A group of Republicans -- including Congressman Anthony D'Esposito, who represents New York's 4th congressional district -- urged Santos to quit on Wednesday.

D'Esposito said in a statement that Santos' "many hurtful lies and mistruths surrounding his history have irreparably broken the trust of the residents he is sworn to serve."

"For his betrayal of the public's trust, I call on Congressman George Santos to resign," D'Esposito added.

Late last year, Santos admitted to lying about his educational history and professional biography following an investigation by The New York Times. "My sins here are embellishing my resume. I'm sorry," Santos acknowledged that time.

It is common for U.S. politicians to lie about their life stories and policy proposals to court support. Senator Marco Rubio of Florida, re-elected to a third term last year, built his political prominence by portraying his parents as exiles from their native Cuba.

However, The Washington Post published in 2011 found that the Republican's account "embellishes the facts" and that "the real story of his parents' migration appears to be a more conventional immigrant narrative."

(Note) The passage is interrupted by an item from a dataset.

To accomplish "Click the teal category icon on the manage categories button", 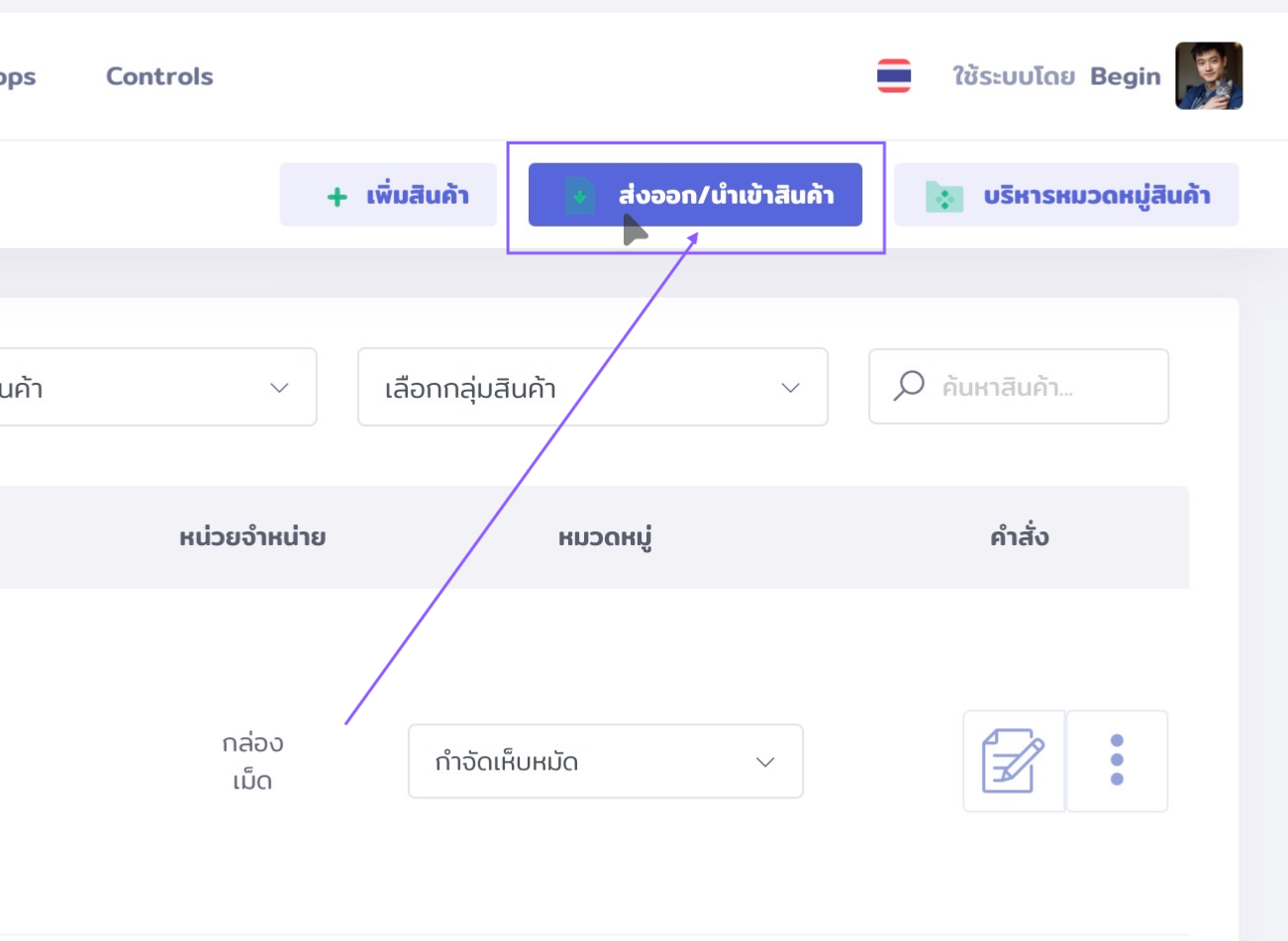I will coord(944,194).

Herschel Walker campaigned against abortion access in 2022 as the Republican nominee for U.S. Senate in Georgia. But his former girlfriends have accused him of encouraging or paying for abortion. 

Senator Elizabeth Warren, a Massachusetts Democrat who ran for the White House several years ago, issued a public apology in 2019 for her past claims of Native American ancestry.

"Washington has created a culture where it's acceptable to lie to further your own interest," former U.S. Congresswoman and Fox News contributor Tulsi Gabbard commented while reacting to Santos' scandal.

"But even when politicians do get caught, people just shrug their shoulders and move on. So, no one should be surprised that the American people don't trust these politicians."